Magma sonore grondant et introspectif où la notion de tout, de globalité, prend plus qu'ailleurs tout son sens, la Dark Ambient est peut-être le genre qui se prête le mieux à l'exercice, O combien exigeant, de l'album composé d'une seule et unique piste. Rien d'étonnant dès lors que certains de ses explorateurs solitaires se risquent à cette entreprise. Mais là où elle tient davantage du défi, de la démonstration stérile comme c'est parfois le cas, cette dilation sonore participe ici à une forme d'autarcie, conférant à l'oeuvre qu'elle préside, un hermétisme encore plus absolu. C'est dire.
★ ★ ★ ★ ★ ★ ★
### EXERCICE PROPOSÉ
Recopiez fidèlement le passage du texte sur la Dark Ambient qui commence aux mots « Magma sonore grondant » et s'arrête après « absolu. C'est dire. ». Le matériel qui suit ne joue aucun rôle ici.

### DONNÉES FOURNIES
★ ★ ★ ★ ★ ★ ★
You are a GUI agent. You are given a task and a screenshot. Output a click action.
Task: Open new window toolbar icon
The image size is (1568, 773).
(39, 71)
★ ★ ★ ★ ★ ★ ★
### RÉSULTAT ATTENDU
Magma sonore grondant et introspectif où la notion de tout, de globalité, prend plus qu'ailleurs tout son sens, la Dark Ambient est peut-être le genre qui se prête le mieux à l'exercice, O combien exigeant, de l'album composé d'une seule et unique piste. Rien d'étonnant dès lors que certains de ses explorateurs solitaires se risquent à cette entreprise. Mais là où elle tient davantage du défi, de la démonstration stérile comme c'est parfois le cas, cette dilation sonore participe ici à une forme d'autarcie, conférant à l'oeuvre qu'elle préside, un hermétisme encore plus absolu. C'est dire.